A generation ago, 12 months of job losses more severe than this year’s pounded the economy, followed by another 9 months of flat growth. Job losses will continue nationwide for the next three to six months; however, the slump in the employment market will not reach the scale of the early 1990s crisis. Indeed, considering the adjustments experienced by the housing, auto, and airline industry, “it is surprising that the job losses to date have not been greater,” the report states.

The short-term outlook for commercial real estate is comparable to the job market’s: a relatively shallow, if extended weakening. Commercial real estate is already reflecting the softening of the economy.
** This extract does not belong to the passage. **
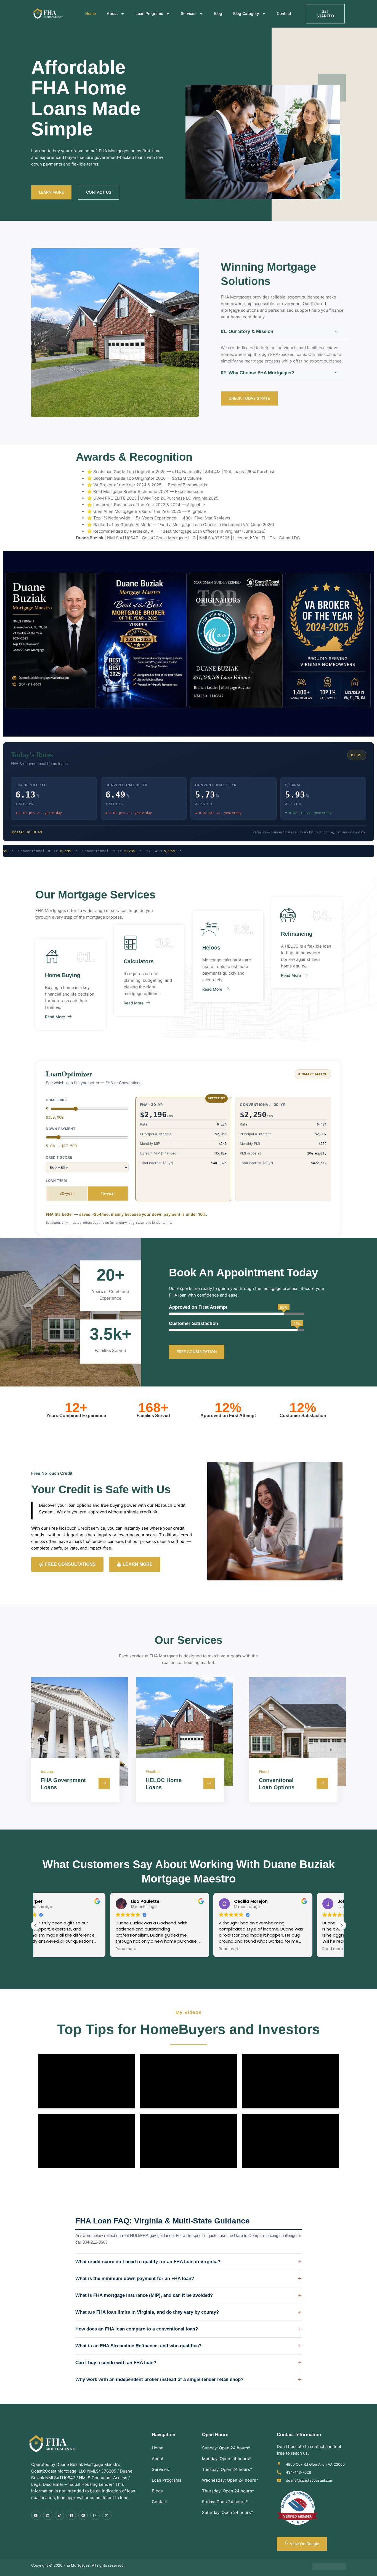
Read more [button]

Second-quarter vacancy rates are up 50 to 100 basis points year-over-year nationwide. In the industrial sector, for example, vacancy for the markets tracked by Torto Wheaton Research, an affiliate of CB Richard Ellis Inc., rose from 9.3 percent to 10.3 percent since the second quarter of 2007. Office vacancy is at 13.2 percent, up from 12.5 percent a year ago. For the rest of the year, vacancy will continue to rise and absorption will dip into the negative across property types.

Another indication of the downturn’s shallow nature is economic rent, which Torto defines as a measure of the change in a property’s gross income. That metric is expected to dip only 1.2 percent during the current downturn, a much lower drop than either the 6.1 percent falloff registered in the 1990s or the 23.4 percent slide tallied in 2001. Meanwhile, strong cash flows are keeping a lid on CMBS delinquency rates, which are less than one-half of one-percent for all property types.